CfP Musicology and its Future in Times of Crises
Zagreb, 25 – 28 November 2020 (deadline for submissions: 20 March 2020)
International Conference on the Occasion of the 50th Anniversary of the Department of Musicology, Academy of Music, University of Zagreb
Narratives of crisis seem to be a persistent condition of every generation’s history. Aside from their presence in everyday life and the fact that they are ingrained in the social and political sphere, discourses on crisis have become an inextricable feature of contemporary scholarship itself, perceivable in debates on the crisis of knowledge, reflections on the devaluation of the humanities, and discussions on the changing conditions of academic labour. Coupled with growing anxieties about the precarious position of musicological disciplines within the neoliberal university and larger systems of scholarship, these discourses condition the environment in which musicological research is conducted in an important way, bear upon the ways knowledge is (re)produced, and inevitably (although not always perceptibly) shape disciplinary futures.

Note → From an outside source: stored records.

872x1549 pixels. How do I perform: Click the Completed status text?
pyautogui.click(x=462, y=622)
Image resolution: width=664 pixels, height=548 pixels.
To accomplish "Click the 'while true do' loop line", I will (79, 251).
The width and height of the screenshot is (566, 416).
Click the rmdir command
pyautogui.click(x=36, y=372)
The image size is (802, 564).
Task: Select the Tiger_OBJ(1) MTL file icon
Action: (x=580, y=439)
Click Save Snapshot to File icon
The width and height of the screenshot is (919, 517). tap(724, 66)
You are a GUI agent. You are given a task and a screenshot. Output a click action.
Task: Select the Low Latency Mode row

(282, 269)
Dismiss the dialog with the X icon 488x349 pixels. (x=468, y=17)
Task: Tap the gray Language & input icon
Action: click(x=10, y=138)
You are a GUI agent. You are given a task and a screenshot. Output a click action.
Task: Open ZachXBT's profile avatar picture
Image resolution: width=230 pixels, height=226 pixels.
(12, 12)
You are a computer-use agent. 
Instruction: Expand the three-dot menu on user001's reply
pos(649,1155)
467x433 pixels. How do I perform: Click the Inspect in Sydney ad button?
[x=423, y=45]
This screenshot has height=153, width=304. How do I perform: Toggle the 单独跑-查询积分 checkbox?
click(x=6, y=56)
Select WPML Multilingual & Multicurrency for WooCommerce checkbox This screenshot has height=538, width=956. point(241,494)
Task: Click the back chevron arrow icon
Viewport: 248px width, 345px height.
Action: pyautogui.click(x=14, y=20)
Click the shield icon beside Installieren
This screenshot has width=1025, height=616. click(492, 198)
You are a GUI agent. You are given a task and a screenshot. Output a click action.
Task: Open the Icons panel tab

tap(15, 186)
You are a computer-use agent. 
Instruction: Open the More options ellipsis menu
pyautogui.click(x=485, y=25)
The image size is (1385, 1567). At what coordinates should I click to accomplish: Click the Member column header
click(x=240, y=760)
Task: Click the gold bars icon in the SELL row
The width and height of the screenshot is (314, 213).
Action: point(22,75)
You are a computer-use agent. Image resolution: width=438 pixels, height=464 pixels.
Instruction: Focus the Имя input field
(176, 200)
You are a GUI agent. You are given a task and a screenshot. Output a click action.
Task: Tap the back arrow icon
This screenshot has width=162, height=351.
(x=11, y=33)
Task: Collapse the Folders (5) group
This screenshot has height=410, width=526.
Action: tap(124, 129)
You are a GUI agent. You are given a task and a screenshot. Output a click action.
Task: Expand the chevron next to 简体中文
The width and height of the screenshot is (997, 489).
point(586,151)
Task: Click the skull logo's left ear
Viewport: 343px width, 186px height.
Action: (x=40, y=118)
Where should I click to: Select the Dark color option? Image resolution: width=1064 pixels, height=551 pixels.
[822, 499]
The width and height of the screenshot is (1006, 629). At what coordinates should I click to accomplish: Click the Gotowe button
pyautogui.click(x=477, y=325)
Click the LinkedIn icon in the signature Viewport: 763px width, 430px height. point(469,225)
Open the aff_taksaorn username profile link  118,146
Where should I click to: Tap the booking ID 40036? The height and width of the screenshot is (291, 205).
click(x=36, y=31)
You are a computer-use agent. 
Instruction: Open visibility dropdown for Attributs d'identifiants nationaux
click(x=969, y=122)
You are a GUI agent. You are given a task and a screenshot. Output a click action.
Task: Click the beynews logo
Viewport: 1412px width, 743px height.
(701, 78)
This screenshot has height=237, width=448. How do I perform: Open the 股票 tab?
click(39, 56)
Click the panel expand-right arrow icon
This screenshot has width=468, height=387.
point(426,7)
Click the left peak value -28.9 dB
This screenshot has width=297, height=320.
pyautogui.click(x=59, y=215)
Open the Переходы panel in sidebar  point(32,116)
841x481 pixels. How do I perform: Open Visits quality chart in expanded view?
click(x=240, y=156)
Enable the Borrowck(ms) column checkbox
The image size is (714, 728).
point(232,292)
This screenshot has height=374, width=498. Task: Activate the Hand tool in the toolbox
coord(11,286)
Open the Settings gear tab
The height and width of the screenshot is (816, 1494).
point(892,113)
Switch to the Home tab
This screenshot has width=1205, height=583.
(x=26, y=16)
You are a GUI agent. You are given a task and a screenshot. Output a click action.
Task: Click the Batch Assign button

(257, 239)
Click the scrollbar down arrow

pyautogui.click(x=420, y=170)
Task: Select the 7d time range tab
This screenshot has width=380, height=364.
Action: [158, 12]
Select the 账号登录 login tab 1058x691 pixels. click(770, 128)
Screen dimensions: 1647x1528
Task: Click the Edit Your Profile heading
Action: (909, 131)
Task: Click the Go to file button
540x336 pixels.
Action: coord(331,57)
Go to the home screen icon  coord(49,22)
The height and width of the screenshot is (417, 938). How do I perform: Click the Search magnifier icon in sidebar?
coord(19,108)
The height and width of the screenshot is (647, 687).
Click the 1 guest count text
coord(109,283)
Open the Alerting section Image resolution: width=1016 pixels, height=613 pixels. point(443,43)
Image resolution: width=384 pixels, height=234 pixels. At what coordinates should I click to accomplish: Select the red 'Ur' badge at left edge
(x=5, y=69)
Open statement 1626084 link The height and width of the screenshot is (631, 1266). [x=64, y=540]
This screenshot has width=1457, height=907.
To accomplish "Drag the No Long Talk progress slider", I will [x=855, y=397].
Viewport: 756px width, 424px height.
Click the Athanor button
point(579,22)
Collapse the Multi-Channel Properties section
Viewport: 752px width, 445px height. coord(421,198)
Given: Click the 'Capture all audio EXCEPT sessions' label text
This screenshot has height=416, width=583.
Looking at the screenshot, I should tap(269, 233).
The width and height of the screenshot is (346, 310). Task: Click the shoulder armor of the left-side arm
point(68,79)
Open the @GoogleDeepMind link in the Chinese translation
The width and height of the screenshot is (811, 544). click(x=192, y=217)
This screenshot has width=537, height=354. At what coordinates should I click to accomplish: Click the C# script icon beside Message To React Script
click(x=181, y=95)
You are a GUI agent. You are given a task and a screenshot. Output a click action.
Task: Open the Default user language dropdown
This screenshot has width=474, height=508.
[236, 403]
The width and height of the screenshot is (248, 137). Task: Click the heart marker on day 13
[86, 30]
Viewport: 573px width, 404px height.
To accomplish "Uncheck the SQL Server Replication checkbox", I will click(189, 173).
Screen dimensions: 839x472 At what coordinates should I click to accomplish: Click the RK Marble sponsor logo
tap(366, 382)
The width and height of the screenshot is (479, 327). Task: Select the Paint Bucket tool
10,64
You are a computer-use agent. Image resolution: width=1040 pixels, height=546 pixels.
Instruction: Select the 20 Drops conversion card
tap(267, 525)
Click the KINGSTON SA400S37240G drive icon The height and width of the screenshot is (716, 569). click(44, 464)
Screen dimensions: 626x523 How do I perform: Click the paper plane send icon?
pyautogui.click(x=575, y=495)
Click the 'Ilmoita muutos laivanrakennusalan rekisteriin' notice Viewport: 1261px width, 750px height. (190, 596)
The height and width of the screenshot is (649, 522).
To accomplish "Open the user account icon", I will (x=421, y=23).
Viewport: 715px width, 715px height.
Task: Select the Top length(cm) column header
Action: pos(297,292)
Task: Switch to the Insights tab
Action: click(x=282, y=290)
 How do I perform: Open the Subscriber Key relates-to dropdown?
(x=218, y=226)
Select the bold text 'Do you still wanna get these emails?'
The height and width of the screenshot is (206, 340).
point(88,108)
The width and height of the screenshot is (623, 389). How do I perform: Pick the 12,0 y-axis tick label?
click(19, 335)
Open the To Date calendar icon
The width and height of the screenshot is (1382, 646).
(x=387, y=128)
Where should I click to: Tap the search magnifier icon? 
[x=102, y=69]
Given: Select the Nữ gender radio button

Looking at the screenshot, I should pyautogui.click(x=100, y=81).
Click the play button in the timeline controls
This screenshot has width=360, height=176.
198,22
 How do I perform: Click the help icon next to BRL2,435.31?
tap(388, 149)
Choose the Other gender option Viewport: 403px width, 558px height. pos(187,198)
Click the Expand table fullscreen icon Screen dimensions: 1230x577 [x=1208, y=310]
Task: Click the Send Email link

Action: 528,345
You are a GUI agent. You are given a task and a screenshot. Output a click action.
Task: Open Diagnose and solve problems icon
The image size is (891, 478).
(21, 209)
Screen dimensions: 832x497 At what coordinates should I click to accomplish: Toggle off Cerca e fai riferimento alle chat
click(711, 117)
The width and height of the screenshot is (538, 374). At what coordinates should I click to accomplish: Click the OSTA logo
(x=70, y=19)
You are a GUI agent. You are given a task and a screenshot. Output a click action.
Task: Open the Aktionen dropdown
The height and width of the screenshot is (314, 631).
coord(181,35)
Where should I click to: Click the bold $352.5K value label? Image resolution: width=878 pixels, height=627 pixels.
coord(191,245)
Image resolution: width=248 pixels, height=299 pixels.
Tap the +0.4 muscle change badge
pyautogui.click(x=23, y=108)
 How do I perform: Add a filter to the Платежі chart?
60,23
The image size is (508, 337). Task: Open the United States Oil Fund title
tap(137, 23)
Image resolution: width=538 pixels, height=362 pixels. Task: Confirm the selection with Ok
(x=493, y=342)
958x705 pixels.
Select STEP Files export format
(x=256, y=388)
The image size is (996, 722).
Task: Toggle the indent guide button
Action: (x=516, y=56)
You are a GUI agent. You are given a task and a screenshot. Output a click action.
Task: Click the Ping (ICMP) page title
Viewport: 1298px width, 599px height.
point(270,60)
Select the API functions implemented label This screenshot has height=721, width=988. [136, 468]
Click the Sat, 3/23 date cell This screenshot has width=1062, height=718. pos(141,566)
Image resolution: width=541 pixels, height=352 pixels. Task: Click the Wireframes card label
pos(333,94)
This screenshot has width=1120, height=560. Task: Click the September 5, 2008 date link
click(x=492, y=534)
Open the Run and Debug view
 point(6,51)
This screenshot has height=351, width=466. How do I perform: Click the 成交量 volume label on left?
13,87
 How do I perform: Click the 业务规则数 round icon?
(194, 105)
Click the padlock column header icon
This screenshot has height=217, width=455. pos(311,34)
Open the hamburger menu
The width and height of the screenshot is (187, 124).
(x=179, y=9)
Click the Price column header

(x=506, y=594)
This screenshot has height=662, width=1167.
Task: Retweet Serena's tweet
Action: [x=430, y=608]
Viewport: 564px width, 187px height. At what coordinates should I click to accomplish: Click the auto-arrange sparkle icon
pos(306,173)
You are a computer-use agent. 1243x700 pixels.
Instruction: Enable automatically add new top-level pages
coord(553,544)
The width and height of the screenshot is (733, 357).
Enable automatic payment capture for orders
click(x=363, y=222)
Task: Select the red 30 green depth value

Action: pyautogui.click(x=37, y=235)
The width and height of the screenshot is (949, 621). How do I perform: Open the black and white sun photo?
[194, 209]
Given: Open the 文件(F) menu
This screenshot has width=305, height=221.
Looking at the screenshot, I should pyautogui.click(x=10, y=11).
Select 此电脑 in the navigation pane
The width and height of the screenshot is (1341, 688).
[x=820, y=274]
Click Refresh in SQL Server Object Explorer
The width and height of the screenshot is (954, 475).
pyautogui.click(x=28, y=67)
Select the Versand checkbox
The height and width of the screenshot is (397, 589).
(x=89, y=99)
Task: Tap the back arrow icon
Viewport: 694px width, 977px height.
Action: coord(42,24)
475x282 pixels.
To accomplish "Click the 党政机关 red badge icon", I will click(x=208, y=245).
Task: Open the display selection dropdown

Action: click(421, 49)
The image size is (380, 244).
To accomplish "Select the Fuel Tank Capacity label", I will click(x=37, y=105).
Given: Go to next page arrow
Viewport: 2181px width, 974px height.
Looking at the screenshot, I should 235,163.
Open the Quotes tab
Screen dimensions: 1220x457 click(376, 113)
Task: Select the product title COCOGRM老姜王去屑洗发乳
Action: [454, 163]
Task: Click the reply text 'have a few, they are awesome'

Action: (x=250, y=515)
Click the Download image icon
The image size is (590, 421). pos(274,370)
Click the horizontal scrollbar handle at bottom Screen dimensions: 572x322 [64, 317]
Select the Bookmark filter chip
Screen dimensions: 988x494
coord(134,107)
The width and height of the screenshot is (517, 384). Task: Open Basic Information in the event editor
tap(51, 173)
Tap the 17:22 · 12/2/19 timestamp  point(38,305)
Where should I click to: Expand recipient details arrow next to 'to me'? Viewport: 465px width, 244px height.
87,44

Scholars across the field of music studies are invited to reflect on and address the issues proposed in the three thematic streams outlined below, as well as to contribute to the broader topic of the conference by sharing insights and reflections gained through their experience and research. We invite proposals for individual or co-authored paper presentations and/or themed panels.
At the level of musicological knowledge, the crisis manifests itself in the permanent doubts regarding the foundations of musicology and consequently in the vivid proliferation of disciplinary “turns”. In the moment of crisis, existing musicological knowledge is considered to be untenable and the limitations of its premises become evident. In such cases epistemology speaks of “paradigm changes”, which reveals as much as it hides about what is actually at stake. But what is going on in such moments of crisis of musicological knowledge? Do paradigm changes in musicology imply a certain automatism? Do they occur consensually? Do they proceed without any resistance?
The first thematic stream could therefore focus on the following questions: Who has the right to announce the untenability of certain musicological knowledge? Is one obliged to follow such announcements? Does that right depend on the centrality or marginality of the position from which one speaks? How does such positioning define the relations between different national traditions of the discipline and between different subdisciplines within music studies? Are paradigm changes something that could be put into a programme or a manifesto (announcing a certain “musicology of the future” as the future of musicology)? Could the crisis of musicological knowledge be solved by importing perspectives from another discipline? Why do research paradigms change from time to time in certain settings, whereas in others they seem to be resilient to change? How do musicological paradigms age? Could the once outdated paradigms have any future?
The idea behind this thematic stream is to bring forward issues and modes of responding to crises within and outside of academia, with the tools of musicological scholarly knowledge. How could we today – more than twenty-five years after Philip Bohlman’s (1993) call – conceive of musicology as a political act? Although this question resonated across different musicological subfields, there is still room to consider whether subdisciplinary divisions helped or aggravated musicology’s relevance and visibility as well as its social responsibility.
Some of the questions that could be considered within this stream are: In the light of humanitarian emergencies, how can musicological epistemology help humanity and is there still room for academic activism? What is the role of musicology in the age of postmodern crisis of knowledge and post-truth – how can the discipline cope with the challenges and what is its responsibility within this context? In the current cultural and educational policies, where humanities are increasingly being pushed aside by market-oriented sciences, what are the arguments in favour of the discipline’s relevance, and how can musicology help in restoring the social awareness of the importance of humanities? No less important, who are musicology’s audiences today and what is the future of the discipline and its subfields within these contexts?
It seemingly goes without saying that the labour of practicing, developing, and (re)imagining musicology rests almost exclusively on the shoulders of the scholars themselves. The issues of the complex intricacies of academic labour in musicology, nevertheless, still belong to one of the least-researched and only occasionally discussed topics in the discipline itself. Through this thematic stream, we encourage scholars to reflect on the changing conditions of academic labour in a historical perspective as well as contemporary institutional practices and offer their perception on the myriad ways organisational governance, the extensification/intensification of work and individual(ized) responses to structural transformations of workplace affect the sustainability and future of musicological disciplines.
Some of the following questions are aimed at opening the space for further discussion within this stream: How do the structural features of contemporary universities and other academic institutions affect our everyday experiences of research and teaching? How and why do the individual (gendered, classed, racialized etc.) experiences of academics seem to escape our critical attention? How does the increasing scarcity (luxury?) of time dedicated solely to (funded?) research affect the development of the discipline of musicology? How do contemporary pressures of competitiveness and dictate of “measurable” excellence stand in relation to mutual support and solidarity among scholars? What does the exclusive reliance on short-term project-based market-oriented funding bring to the survival of smaller disciplines and the precariousness of academic labour in them? What is the (emotional, mental, corporeal, existential) cost of work (not) being done (Gill 2010)?
Beside the above outlined thematic streams, we welcome research-based contributions to other aspects of the broader symposium topic of musicology and its future.